The reply should be a single number: the count of lines below that contain the word "Given".

## [EXERCISE INPUT]
++++
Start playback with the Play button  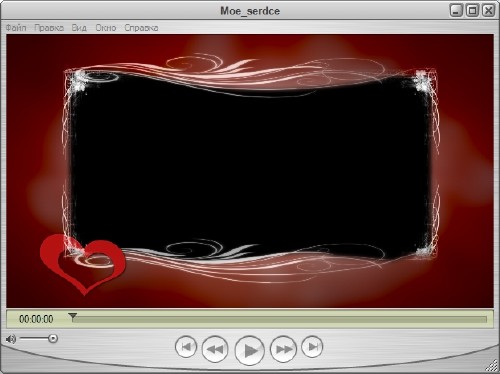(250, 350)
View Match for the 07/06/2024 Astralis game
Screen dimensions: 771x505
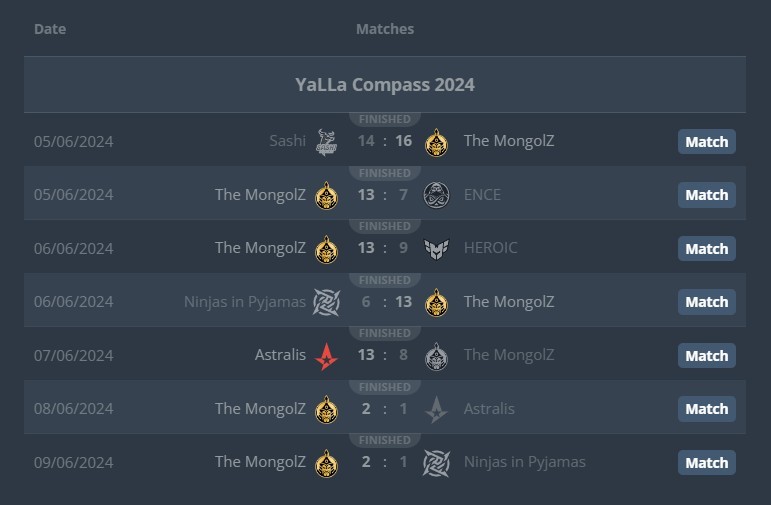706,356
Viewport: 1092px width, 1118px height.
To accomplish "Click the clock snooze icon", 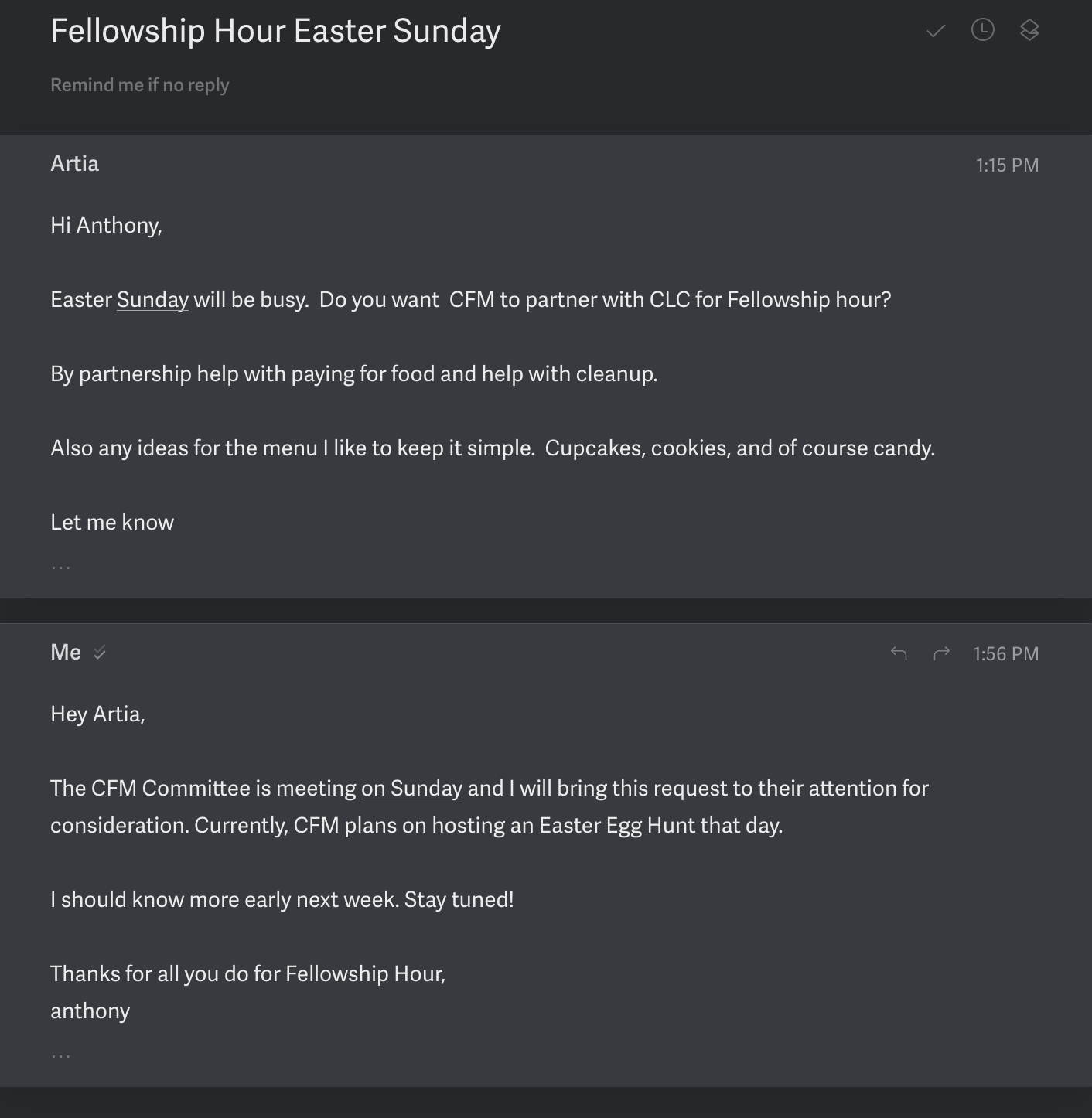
++++
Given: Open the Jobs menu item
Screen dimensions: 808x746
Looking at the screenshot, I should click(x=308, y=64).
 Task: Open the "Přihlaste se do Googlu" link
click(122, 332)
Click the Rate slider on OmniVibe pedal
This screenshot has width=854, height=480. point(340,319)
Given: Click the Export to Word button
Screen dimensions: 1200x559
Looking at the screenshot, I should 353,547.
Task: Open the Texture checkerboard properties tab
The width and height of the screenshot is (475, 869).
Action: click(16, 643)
++++
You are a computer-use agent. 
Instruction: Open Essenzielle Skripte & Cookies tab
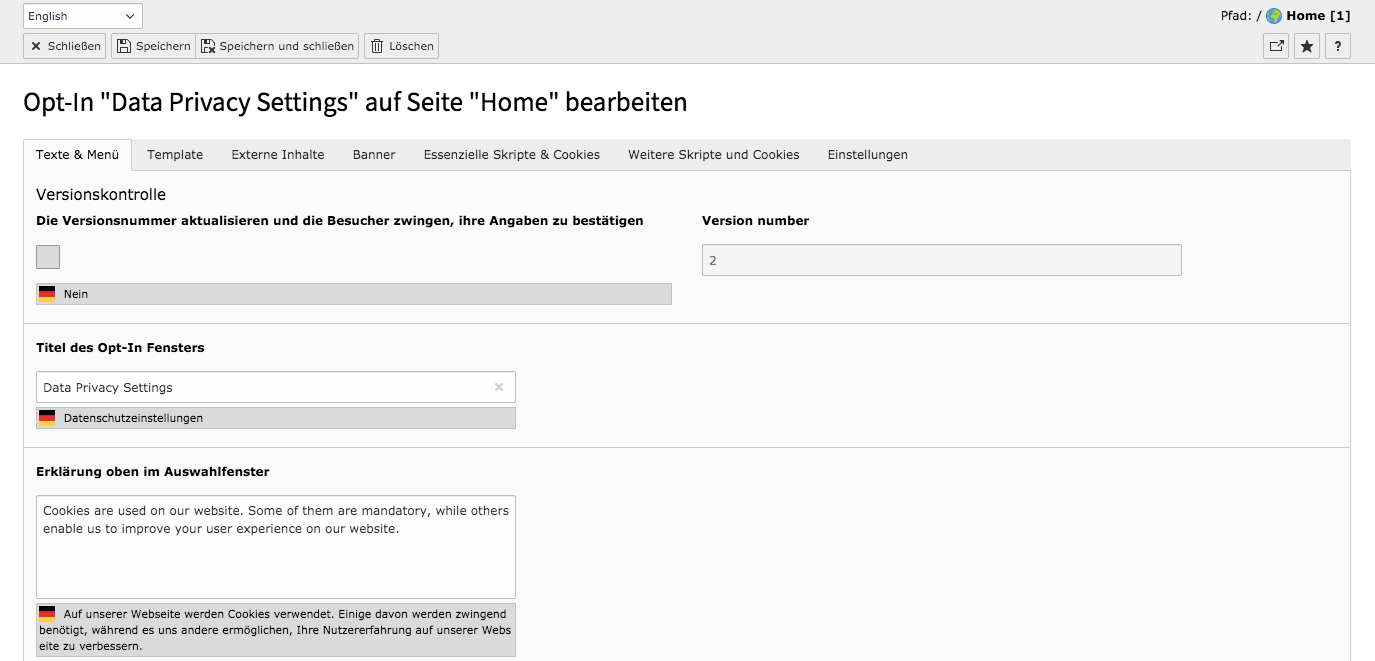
++++
## [RESULT OF THIS TASK]
2